The Leash Pull — an illustrated card from The Dog People Deck
VII·the chariot

The Leash Pull

Pure, undivided will, aimed with total confidence at a fire hydrant.

upright

Toward the Fire Hydrant, Triumphant

There is no ambivalence in him right now, no second-guessing, no committee meeting about whether this is the right hydrant. He has picked a direction and he is going there with his entire body, leash taut, harness straining, absolute conviction in every stride. This is the Chariot's whole teaching: not balance, not caution — pure, forward, undivided will.

Something today is asking you to move like that — decisively, without polling the room first. You know the direction. Stop negotiating with yourself about it and go, the way he goes, certain the destination is worth the pull.

what may cross your path

  • You find yourself walking faster than planned, pulled along by your own momentum, not just his.
  • A decision you've been circling suddenly feels obvious, and you act on it before you can overthink it.
  • You cross a street with more confidence than the crosswalk strictly earns.
  • Someone comments on how sure you seem about something today.
Commit to the direction. You can adjust course later — right now, momentum matters more than perfect aim.

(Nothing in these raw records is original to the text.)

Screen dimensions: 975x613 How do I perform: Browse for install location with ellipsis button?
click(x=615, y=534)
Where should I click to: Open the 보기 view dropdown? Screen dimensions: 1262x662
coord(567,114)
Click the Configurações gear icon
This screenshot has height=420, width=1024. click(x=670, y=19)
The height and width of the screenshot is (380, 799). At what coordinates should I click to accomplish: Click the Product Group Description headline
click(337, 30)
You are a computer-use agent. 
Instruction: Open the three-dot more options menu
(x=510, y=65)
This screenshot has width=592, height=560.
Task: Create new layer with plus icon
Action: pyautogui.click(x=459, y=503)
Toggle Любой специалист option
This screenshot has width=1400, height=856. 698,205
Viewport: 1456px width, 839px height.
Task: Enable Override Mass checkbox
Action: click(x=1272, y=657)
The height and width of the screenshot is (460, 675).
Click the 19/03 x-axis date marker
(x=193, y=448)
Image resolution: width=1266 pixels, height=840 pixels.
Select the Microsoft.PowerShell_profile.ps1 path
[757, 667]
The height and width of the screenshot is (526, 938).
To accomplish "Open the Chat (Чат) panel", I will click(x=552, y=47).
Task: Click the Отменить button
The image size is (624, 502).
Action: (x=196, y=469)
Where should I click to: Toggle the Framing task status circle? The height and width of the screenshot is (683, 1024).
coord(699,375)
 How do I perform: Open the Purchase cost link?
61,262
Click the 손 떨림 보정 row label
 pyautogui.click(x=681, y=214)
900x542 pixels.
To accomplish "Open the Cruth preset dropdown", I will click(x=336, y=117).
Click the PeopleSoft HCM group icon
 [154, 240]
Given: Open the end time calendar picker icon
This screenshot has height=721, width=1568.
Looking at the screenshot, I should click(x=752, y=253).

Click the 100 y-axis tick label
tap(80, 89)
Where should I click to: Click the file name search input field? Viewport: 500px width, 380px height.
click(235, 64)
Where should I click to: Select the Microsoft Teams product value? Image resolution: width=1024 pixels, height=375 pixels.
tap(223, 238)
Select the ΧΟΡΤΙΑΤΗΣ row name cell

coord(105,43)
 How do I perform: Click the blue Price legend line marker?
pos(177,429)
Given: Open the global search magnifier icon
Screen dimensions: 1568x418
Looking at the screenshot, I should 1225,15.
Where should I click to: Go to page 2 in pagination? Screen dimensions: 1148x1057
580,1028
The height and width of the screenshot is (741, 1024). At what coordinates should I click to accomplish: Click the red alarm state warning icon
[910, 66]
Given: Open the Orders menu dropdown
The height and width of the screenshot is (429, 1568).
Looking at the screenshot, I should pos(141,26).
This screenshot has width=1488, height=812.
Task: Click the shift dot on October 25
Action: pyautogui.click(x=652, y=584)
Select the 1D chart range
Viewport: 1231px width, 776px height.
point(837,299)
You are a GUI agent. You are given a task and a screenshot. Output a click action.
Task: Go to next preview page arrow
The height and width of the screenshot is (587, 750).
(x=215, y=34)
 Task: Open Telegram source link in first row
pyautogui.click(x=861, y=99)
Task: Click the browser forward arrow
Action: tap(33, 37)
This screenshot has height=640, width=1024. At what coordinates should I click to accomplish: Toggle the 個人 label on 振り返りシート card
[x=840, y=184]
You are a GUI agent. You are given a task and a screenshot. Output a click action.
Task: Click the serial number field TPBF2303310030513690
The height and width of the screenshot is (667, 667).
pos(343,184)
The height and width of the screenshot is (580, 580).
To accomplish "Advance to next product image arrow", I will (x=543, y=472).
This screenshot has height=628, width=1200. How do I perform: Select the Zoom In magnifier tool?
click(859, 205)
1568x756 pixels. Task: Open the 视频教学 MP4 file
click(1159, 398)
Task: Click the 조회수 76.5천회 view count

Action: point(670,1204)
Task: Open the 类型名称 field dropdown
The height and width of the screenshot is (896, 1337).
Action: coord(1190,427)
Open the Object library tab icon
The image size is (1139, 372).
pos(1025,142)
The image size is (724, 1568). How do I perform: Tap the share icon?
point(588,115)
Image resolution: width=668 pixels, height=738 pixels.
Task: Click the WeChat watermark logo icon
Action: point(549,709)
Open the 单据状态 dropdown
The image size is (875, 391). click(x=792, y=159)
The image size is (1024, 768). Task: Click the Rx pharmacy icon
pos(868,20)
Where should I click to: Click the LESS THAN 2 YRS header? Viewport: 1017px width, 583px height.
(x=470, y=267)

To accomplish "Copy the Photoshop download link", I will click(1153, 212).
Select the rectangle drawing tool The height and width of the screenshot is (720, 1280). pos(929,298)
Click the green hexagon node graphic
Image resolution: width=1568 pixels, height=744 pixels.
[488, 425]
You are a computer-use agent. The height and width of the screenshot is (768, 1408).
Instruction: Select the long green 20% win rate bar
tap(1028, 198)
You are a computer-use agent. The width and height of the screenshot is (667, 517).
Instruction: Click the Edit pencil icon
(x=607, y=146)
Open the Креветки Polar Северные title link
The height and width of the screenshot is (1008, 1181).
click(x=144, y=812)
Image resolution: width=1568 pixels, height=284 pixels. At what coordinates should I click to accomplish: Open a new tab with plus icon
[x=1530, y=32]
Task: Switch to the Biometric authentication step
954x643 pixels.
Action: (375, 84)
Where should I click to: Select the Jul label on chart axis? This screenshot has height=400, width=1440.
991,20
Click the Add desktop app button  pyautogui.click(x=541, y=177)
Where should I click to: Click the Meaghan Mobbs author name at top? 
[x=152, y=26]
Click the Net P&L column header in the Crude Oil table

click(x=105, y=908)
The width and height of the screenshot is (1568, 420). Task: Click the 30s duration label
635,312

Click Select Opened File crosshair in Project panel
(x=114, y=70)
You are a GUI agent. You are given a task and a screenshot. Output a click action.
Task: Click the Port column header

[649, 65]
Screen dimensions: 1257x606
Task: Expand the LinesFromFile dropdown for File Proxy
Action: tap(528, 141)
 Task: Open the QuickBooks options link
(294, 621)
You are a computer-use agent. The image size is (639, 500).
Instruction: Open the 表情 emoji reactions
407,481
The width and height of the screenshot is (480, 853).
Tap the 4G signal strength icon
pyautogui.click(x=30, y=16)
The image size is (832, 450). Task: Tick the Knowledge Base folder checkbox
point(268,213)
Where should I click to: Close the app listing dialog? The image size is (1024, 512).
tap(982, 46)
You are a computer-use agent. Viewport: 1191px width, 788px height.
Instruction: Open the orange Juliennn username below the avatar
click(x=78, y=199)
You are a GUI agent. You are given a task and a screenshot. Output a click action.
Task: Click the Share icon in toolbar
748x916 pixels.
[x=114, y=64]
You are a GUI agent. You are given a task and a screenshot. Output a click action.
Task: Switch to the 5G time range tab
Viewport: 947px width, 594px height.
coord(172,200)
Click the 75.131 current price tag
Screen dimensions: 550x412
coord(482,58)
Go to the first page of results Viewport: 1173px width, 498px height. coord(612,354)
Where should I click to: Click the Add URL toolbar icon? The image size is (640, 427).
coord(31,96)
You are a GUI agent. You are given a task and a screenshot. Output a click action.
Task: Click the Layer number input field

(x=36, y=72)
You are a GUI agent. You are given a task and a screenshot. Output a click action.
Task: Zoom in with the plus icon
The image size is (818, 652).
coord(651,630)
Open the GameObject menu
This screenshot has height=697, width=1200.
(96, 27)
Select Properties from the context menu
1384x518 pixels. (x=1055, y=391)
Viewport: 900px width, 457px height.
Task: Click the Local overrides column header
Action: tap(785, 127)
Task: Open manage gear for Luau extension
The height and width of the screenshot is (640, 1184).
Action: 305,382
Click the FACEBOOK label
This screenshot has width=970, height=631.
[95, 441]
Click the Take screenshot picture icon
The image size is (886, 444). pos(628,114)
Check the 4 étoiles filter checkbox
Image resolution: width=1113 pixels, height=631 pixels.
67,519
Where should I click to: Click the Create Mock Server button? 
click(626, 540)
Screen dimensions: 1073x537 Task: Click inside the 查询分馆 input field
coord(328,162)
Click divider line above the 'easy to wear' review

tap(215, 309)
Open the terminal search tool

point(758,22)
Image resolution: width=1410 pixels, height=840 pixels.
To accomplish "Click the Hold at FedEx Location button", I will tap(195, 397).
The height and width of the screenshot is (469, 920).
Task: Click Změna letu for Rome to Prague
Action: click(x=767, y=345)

I move like I already know where I'm going.

willpowermomentumdeterminationfocusdrive
reversed · the shadow

Coffee and Leash, Both Gone

It happens in under a second — the sudden lunge, the leash yanked free of your hand at the exact moment the coffee goes too, and now you're standing in the street watching two things you were holding disappear in opposite directions at once. All that forward will, and none of it under your control. The Chariot without its charioteer is just chaos with excellent posture.

This is the reminder built into the card: momentum without a steady hand behind it becomes a runaway. Today might ask you to regrip — literally or otherwise — before charging forward again. Slow down enough to actually hold what matters.

what may cross your path

  • Something slips out of your hands the exact moment you're distracted by something else.
  • You chase after a situation that got away from you faster than expected.
  • A plan that felt fully under control turns out to have had a mind of its own.
  • You laugh, a little too loudly, at how completely the morning just got away from you.
Get a better grip before the next pull, not after. Both hands, one leash, one coffee — not both at once.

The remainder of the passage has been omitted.